Estos problemas adquirieron importancia decisiva en los países monoproductores, cuya economía y cuya sociedad estaban fundadas exclusivamente sobre el café, la caña de azúcar, el banano, el guano, el salitre o el estaño. Un pequeño grupo social —a veces un pequeño grupo familiar— controlaba toda la riqueza, y la necesidad de ajustar las exportaciones a las demandas del mercado internacional y, naturalmente, la política interior, en la cual la regulación de los grupos sociales era un punto fundamental. Para esas minorías, el problema fundamental era el mantenimiento de la mano de obra barata, y toda otra consideración cedía frente a esta exigencia de sus planes.

No es difícil imaginar las dificultades que entraña, en el orden científico, plantear rigurosamente tales temas, tan comprometidos. ¿Quién podría abordar el problema de la historia de la “estancia” argentina sin sacar a luz todo el proceso de la ocupación indebida de la tierra, de la utilización del poder político para lograrla y conseguir buenos frutos de ella, de la sumisión a los poderosos grupos financieros que controlaban la colocación de sus productos en el mercado internacional? Y, sin embargo, es visible que una historia de la “estancia” argentina constituye uno de los temas vitales de la historia social de ese país, como la historia de la explotación del salitre y el cobre lo es de la de Chile y Perú, o la de las plantaciones de caña de azúcar y de café lo es de la de Brasil.
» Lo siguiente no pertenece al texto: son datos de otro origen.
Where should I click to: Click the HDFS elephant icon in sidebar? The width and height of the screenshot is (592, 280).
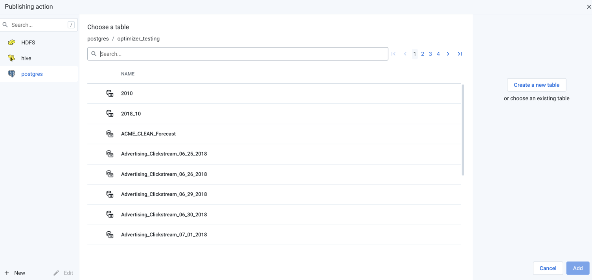pyautogui.click(x=11, y=42)
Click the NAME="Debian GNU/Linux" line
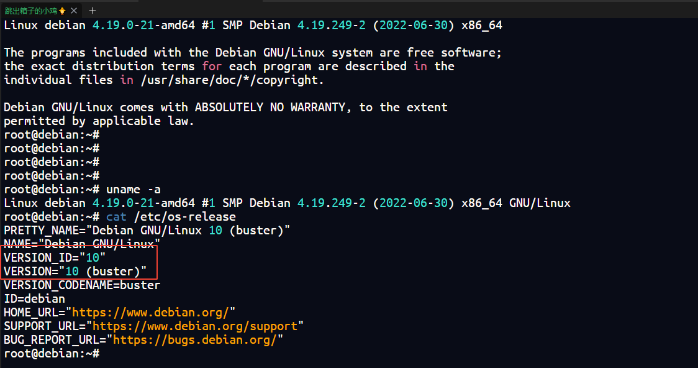The width and height of the screenshot is (698, 368). pyautogui.click(x=82, y=244)
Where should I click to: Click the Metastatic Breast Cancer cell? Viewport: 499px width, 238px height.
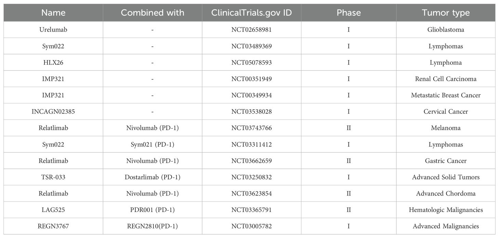[446, 95]
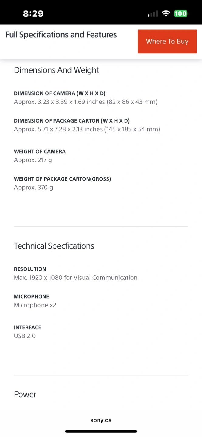Tap the Technical Specfications section heading
Screen dimensions: 202x437
coord(54,246)

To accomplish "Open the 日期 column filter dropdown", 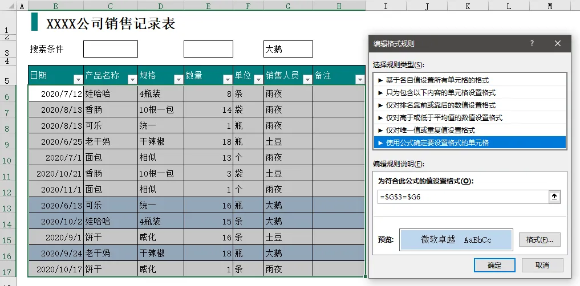I will 78,79.
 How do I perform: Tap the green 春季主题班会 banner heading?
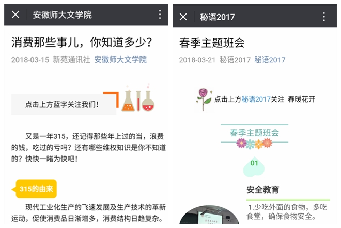(x=254, y=133)
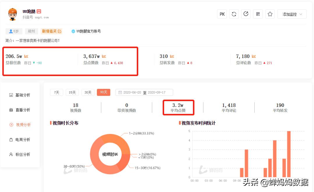
Task: Open the PK comparison tool
Action: coord(222,14)
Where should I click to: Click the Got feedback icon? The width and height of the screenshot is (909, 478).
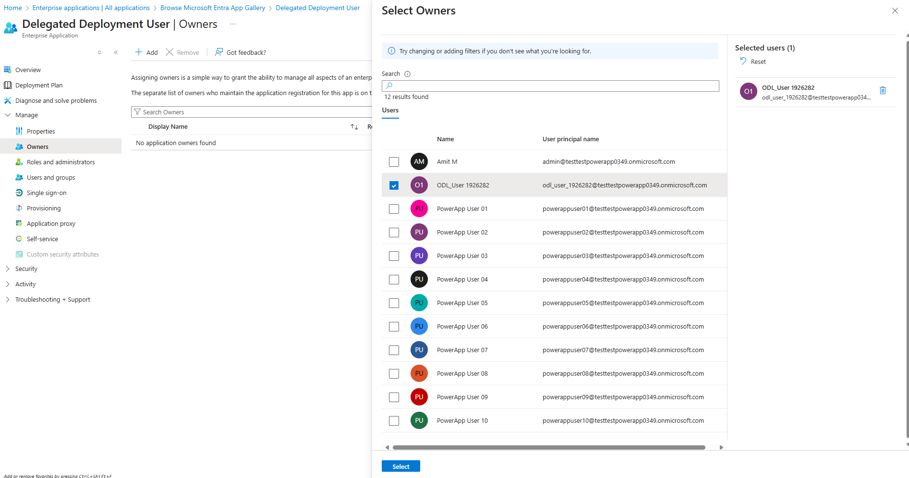(x=219, y=52)
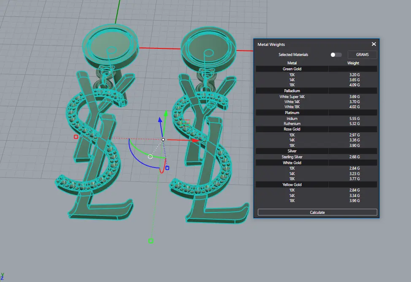411x282 pixels.
Task: Click the left earring's round post disc
Action: pyautogui.click(x=111, y=43)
El examen de estos y otros capítulos de la historia social de los países del área latinoamericana, tan compleja como sea la investigación de los datos y tan arriesgada como sea la elaboración objetiva de las hipótesis de trabajo, comienza a renovar en sus raíces la comprensión del proceso histórico de esta zona tan diversa en su fisonomía y tan compacta si se considera su situación frente a las áreas de pleno desarrollo económico. Pero con ello, no sólo podrán aclararse los problemas de la historia social sino también los de otros planos de la vida histórica aparentemente mejor conocidos.